Abstract
1. Introduction
2. Utopian consumer theory
3. Method
4. Findings
5. Discussion
Funding note
References
Abstract
Utopia is a complex and resilient concept. This article extends theory relating utopia to consumer culture and social media. After identifying two main schools of utopian consumer research, termed metopianism and wetopianism, the article inquires how social media discourses of utopianism challenge capitalism and what these challenges suggest about contemporary consumer activism. Sites of utopian discourse on YouTube concerning Walt Disney’s original EPCOT plans, Jacque Fresco’s Venus Project, and Elon Musk’s Silicon Valley vision of the future are sources of netnographic data. The findings first focus on various discourses comparing political and economic systems, environmental effects, technology, and the reflexive, playful, imaginative, emotional, and engaged aspects of utopianist messages. Next, findings reveal worshipful attitudes towards the three charismatic utopian entrepreneurs and their visions.

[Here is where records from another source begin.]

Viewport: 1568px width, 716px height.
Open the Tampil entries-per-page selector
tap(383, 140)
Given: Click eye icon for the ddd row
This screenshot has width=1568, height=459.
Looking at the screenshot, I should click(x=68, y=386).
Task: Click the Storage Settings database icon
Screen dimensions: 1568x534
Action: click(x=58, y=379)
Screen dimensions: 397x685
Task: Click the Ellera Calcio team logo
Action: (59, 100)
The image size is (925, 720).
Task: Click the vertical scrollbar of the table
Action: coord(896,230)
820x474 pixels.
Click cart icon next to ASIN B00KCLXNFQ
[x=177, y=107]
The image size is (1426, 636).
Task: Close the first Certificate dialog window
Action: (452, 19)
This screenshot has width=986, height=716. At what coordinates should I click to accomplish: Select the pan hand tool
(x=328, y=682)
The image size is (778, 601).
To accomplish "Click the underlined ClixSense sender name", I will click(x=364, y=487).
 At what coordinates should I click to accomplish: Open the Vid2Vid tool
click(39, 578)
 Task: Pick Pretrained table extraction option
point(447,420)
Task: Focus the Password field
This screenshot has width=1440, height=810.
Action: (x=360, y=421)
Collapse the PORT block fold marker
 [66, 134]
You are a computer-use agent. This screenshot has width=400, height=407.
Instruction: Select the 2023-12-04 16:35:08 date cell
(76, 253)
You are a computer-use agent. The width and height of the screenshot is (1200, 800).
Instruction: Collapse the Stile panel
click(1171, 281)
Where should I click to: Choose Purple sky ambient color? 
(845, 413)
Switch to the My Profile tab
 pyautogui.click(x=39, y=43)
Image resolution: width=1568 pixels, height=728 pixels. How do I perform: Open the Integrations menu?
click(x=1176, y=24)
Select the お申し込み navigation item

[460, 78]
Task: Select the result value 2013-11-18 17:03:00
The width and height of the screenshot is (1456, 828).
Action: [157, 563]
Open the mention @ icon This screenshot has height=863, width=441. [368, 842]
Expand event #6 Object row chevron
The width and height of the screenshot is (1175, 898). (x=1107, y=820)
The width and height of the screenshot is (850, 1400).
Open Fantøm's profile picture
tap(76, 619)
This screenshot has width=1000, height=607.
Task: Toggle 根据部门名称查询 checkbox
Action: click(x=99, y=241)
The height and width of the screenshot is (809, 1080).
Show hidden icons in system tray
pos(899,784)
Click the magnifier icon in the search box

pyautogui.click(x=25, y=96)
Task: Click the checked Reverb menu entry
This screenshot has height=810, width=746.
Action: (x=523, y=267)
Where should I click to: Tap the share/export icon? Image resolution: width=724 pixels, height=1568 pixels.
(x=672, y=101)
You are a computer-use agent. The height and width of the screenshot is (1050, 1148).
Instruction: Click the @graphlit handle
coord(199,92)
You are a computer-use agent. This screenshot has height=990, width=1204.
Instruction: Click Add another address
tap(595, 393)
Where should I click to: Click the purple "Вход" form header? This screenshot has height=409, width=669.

Utopian discourse on social media is clicktivism, but it is also an important and relevant social phenomenon that reveals the spectrum of forms of online political participation.
Introduction
Ever since its conceptual founding in 1516 by Sir Thomas More, an English Catholic lawyer, philosopher, martyr, and Saint, utopia has been a concept fraught with ambivalence and greeted with large doses of skepticism, and yet the concept has proven surprisingly resilient. What has utopia become in the last half century, exactly? Three things at least. First, utopian describes a form of literature (Sargent, 1975) that is often linked to science fiction and political writing (Williams, 1978). Second, utopia is a conception of “systemic otherness”, the imagining of “an alternate society” (Jameson, 2005, p. 36), and the “expression of the desire for a better way of being” (Levitas, 2007, p. 290). Third, utopianism is linked to political beliefs and social movements through a “principle of hope” underpinning the human impulse to long for and imagine a better world (Bloch, 1986; Sargent, 1975). True to its ambivalent origins, however, utopias are conventionally discussed derogatively as wishful, manipulative, “impractical”, “ideological” ideas, notions that may even be “dangerous and incipiently totalitarian” (Levitas, 2007, p. 297).